The Dutch were distraught. Anje van Maanen had been exultant at the arrival of the British soldiers and, when a stranger among the jubilant crowd celebrating on the main street of Oosterbeek had suggested that the Germans might well be coming back, she had dismissed him as drunk or mad. Now she wasn’t so sure. She and her brother Paul watched from their attic window as khaki-clad airborne soldiers who earlier had been parading openly through the town began showing signs of nervousness. They were hugging the cover of buildings, avoiding crossing the road: ‘All very strange.’ Four Tommies, as she called them, had taken up residence in what had been a German slit trench, and she took them some tea. Two were washing and shaving and another was pulling on his pipe. They seemed relaxed enough. ‘Is Monty coming soon?’ she asked eagerly, and they replied, ‘Within the hour. We’ve just heard it on the radio.’ They told her that the Airborne had captured the bridge at Arnhem and were now simply waiting for XXX Corps, the spearhead of the British Second Army, to relieve them. She wasn’t totally convinced. ‘We can hear guns in the distance. Clearly, the fighting around the bridge is still going on.’

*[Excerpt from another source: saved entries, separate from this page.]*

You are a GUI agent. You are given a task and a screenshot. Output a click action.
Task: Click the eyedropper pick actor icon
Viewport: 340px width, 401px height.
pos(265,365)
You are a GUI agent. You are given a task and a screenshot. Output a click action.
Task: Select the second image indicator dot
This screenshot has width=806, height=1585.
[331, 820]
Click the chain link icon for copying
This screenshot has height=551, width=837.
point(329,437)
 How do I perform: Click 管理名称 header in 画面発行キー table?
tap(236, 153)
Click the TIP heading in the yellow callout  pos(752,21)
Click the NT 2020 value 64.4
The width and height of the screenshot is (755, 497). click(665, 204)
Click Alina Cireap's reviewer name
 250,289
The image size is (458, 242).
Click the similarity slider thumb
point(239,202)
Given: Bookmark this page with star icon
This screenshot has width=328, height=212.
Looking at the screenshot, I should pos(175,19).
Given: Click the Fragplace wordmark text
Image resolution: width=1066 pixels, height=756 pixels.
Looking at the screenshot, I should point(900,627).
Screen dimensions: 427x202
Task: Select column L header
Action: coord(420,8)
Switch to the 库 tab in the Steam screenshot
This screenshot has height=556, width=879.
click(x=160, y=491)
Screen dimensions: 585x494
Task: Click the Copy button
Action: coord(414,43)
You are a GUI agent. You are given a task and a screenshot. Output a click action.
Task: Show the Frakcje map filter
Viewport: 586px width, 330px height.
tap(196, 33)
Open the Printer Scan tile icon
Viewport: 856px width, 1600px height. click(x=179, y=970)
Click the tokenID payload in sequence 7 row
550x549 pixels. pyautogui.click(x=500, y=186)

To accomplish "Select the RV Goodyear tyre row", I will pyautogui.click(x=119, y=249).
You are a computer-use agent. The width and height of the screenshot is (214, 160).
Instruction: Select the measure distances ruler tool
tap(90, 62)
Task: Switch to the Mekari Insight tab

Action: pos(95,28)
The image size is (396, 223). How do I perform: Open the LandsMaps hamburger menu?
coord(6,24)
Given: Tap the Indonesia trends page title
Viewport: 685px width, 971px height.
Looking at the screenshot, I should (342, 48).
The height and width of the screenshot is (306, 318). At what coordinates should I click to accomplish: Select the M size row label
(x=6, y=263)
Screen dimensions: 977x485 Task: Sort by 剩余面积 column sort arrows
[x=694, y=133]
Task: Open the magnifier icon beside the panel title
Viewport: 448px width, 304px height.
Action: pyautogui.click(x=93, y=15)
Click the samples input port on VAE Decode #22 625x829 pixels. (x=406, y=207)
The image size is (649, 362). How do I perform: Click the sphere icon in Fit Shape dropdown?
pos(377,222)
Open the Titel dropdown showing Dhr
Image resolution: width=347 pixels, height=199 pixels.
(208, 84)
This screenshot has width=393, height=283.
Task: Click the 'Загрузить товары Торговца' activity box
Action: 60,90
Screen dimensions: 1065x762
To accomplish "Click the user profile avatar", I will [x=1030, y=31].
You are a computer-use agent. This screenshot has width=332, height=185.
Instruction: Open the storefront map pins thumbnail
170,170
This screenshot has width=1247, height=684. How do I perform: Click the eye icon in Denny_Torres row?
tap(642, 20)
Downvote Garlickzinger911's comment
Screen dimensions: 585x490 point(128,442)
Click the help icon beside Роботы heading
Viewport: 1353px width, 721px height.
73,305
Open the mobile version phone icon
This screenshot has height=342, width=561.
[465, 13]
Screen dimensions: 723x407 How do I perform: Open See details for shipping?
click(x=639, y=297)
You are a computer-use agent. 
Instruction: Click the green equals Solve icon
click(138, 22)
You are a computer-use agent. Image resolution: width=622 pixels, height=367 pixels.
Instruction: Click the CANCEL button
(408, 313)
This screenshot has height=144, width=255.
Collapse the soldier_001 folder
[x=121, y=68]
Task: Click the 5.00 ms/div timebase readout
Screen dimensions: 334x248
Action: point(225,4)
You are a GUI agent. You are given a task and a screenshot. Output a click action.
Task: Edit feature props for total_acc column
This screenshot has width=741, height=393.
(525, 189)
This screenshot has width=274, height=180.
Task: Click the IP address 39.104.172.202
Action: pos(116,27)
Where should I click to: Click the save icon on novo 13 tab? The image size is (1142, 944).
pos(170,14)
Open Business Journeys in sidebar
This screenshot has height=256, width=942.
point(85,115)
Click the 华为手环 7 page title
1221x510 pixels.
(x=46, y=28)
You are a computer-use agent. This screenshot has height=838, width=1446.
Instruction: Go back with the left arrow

As if to confirm this, she saw wounded soldiers being driven into her street and taken to the Tafelberg Hotel, where she knew her father was running a field hospital to help the British. Earlier she had shuddered and screamed at the sight of German corpses in the street, ‘their dead eyes staring at me’, and now the carnage was continuing. ‘I don’t dare to look at the jeeps passing our house carrying the wounded. Suddenly, we hear a whistling noise above our heads. Bullets! We are being fired on and we are scared. It must be a German sniper firing from a tree or a rooftop. We hide.’ Her father came home with tales of treating the wounded and urged her to visit one young soldier, whose birthday it was. ‘I promise I’ll go but I’m embarrassed, and I never do, which is sad because he died.’ That night, as evening fell, so did the optimism of the day. ‘There is more shooting now and we have a queer feeling that things are not going as well as we hoped. The great army is not here yet.’ The family stared into the distance from the rooftop and could make out lights on the road from Nijmegen to Arnhem. ‘We think that must be Monty. But we are also a little bit afraid. Outside, the shooting is louder and getting nearer.’
In the morning, the news was no better and, if anything, worse. Apparently, the Dutch resistance groups had been told to take off their orange armbands. ‘The situation is still too dangerous for them to come out in the open. Better to wait until all is safe. We are terribly disappointed. This must mean that things are not going well with the liberation. Are we going to have the Germans back again?
The refugee situation hit home when family friends, the Aalbers, arrived in the street with their bags and asked if they could stay. Their house was on the outskirts of Oosterbeek, but there had been fighting and they had taken fright and left. ‘They look terrible, exhausted and almost mad with fear. Over tea at the table, they tell us how they had a little British tank in their garden which was firing at Germans on the other side of the railway track. The Germans fired back and set their house ablaze and they had to flee through a rain of bullets, climbing over the gate and creeping through gardens.’ All this was a shock for Anje, the more so when she was sent to her room to pack in case she had to flee too. ‘I thought we were free, that the war was over. The future had looked so perfect. I just couldn’t understand it. I was devastated.’ Upstairs, she crammed a cardigan, new black shoes, socks, stockings, underwear and a toothbrush into a small bag. ‘I also put in my little box with a few jewels in, but Aunt Anke takes them out and says it’s better to put them in the safe.’